Герман перевязал тесьмой коробку и энергично вышел. Корней Афанасьевич встретил его доверчивой улыбкой, которая всегда раздражала делового мясника.
--Забери-ка, папаша, свою крем-брюле. И в душу к моей дуре деревенской не влазь. Понял?
--Как вы скверно говорите, Герман Григорьевич. Дарья Кузьминична хорошая, добрая женщина. И совсем не глупая, как вы изволили выразиться.
--Нравится?
--Безусловно. Замечательная женщина...
--Держи коробку. Сами в силе купить.
Поздним вечером, когда все уснули, Даша сидела одна на кухне и распускала косу. По радио передавали музыку. Звучал какой-то марш с далекой, знакомой мелодией. И Даша вспомнила, что такая же мелодия звучала в загсе, когда она с Германом стояла молодая, счастливая, в ярком, праздничном зале. Потом машина с кольцами и лентами укатила их на свадьбу. Когда это было? Это было ровно десять лет назад. В апреле. Да, точно, двадцать третьего апреля. А сегодня? Полчаса назад кончилось двадцать третье апреля. И все забыли о маленьком юбилее - десятилетии совместной жизни с Германом...Но, может быть, наш странный сосед запомнил этот день и оттого принес торт? Как же он мог запомнить, если мы забыли? А если запомнил - почему ничего не сказал, не поздравил? Вот чудак...
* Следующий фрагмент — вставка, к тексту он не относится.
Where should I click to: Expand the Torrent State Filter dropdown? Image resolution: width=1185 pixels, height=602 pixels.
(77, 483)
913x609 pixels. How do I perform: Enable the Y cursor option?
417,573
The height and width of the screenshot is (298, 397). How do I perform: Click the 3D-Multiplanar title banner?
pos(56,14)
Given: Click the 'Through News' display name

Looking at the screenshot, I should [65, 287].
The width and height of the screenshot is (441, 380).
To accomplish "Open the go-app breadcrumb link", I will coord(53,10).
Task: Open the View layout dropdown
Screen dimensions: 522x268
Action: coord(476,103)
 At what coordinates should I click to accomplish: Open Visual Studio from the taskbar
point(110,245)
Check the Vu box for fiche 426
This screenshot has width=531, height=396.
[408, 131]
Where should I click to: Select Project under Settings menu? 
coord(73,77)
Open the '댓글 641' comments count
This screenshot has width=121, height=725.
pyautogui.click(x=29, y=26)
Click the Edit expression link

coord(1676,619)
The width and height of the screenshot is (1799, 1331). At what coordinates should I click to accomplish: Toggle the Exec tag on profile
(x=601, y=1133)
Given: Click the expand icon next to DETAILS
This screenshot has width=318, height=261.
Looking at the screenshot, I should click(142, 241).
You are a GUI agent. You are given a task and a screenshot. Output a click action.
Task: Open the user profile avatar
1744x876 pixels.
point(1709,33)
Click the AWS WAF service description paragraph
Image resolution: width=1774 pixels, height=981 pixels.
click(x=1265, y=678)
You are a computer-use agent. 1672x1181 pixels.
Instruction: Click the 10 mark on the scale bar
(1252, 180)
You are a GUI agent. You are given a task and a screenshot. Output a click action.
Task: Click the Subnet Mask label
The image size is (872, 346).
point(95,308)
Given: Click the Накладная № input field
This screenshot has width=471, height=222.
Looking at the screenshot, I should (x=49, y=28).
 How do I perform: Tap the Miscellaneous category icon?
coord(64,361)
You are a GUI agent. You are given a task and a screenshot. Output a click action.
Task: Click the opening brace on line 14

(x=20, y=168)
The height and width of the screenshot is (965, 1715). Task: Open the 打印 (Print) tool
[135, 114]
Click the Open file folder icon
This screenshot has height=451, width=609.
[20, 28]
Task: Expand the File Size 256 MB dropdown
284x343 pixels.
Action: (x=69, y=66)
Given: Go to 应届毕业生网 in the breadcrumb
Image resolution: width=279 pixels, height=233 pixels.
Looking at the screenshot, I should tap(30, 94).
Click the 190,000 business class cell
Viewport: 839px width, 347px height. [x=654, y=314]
Даша хотела разбудить мужа и его родителей, чтобы все объяснить, чтобы всем стало ясно то, что поняла она сама. Но она будить никого не стала. Только еще долго сидела на кухне и немного всплакнула...
Утром она на работу не пошла - имелась справка от врача. В десять часов свекор и свекровь направились гулять, а Даша позвонила в квартиру соседа.
--Вы уж извините, Корней Афанасьевич, мужа моего. Погорячился. Так-то он неплохой, если не горячится...
--Что вы, друг мой, я понимаю. И нисколечко не сержусь, честное слово, - улыбнулся Корней Афанасьевич, кротко посмотрев в лицо Даши.
Та прикрыла краем платка глаз и сказала:
--Удивляюсь только, как вы запомнили, что у нас круглая дата?
--Какая, простите, дата?
--Десятилетие супружества.
--Извините, не знал, честное слово, совсем не знал. Десять лет, говорите? По нынешним быстрым временам это стаж. И немалый. Поздравляю. Рад за вас.
--Спасибо, - несколько растерянно сказала Даша. - Только раз вы не знали - за что же торт подарили?
--А так. Ни за что. Купил с пенсии. А у меня никого нет. Дай, думаю, порадую вас...Весна-то какая чудная...
--Выходит, просто так?
--Просто так. На одной земле живем. В одно-единственное, понимаете - единственное время...
"Славный старикан. Только все же не совсем нормальный, не совсем", - думала Даша, вернувшись к себе и снимая платок.